§ Extract to read

☆ ☆ ☆ ☆ ☆ ☆ ☆

Tuesday, 16 December 2014

Day 262: Well, we saw that coming - The Extinction of another Species...

 

The rhino, Angalifu, died at 44 of complications linked to his advanced age. The remaining members of her species — another elderly female at the park, two females and a final male living in a Kenya preserve — have failed to successfully reproduce on their own.

“Unfortunately we only had three rhinos here at the park and they were all of an advanced age,” Barbara Durrant, of the San Diego Zoo Institute of Conservation Research, said in a statement of the park’s two decades-long attempt to save the species. “We were not able to get them to breed and we have been sadly watching their species being exterminated in the wild.”

It’s rare that we’re able to count down the remaining days of a species in this way, though extinction itself is an all too common phenomenon — it’s the fate met by 95 percent of species throughout Earth’s 3.5 billion year history. But the northern white rhino, decimated by poaching in Africa and, to a lesser extent, habitat loss, stands as a suitable representative for what experts are calling the Sixth Extinction: a mass die-off of species as both the direct and indirect consequence of human activity.

☆ ☆ ☆ ☆ ☆ ☆ ☆

§ Goal 1
In the rhino article, rewrite the passage starting at "Day 262: Well, we" and ending at "on their own.", changing "preserve" to "reserve".
§ Goal 2
According to the rhino article, at what age did Angalifu die?

§ Extracted material
☆ ☆ ☆ ☆ ☆ ☆ ☆

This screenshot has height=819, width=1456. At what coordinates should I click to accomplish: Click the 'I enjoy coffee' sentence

☆ ☆ ☆ ☆ ☆ ☆ ☆

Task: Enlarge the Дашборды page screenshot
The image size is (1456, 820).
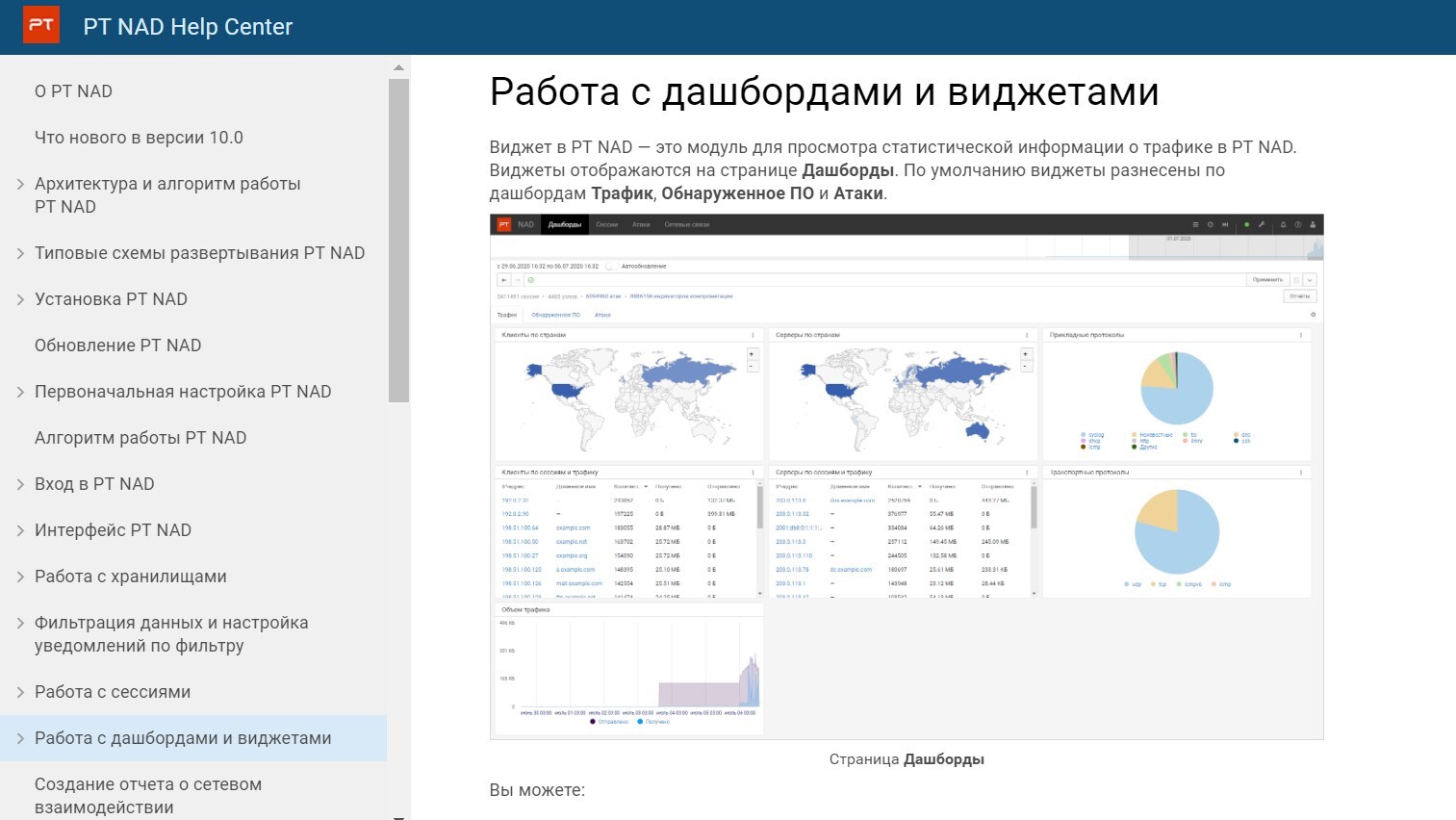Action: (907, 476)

☆ ☆ ☆ ☆ ☆ ☆ ☆

§ Task answer 1
Day 262: Well, we saw that coming - The Extinction of another Species...

 

The rhino, Angalifu, died at 44 of complications linked to his advanced age. The remaining members of her species — another elderly female at the park, two females and a final male living in a Kenya reserve — have failed to successfully reproduce on their own.

§ Task answer 2
44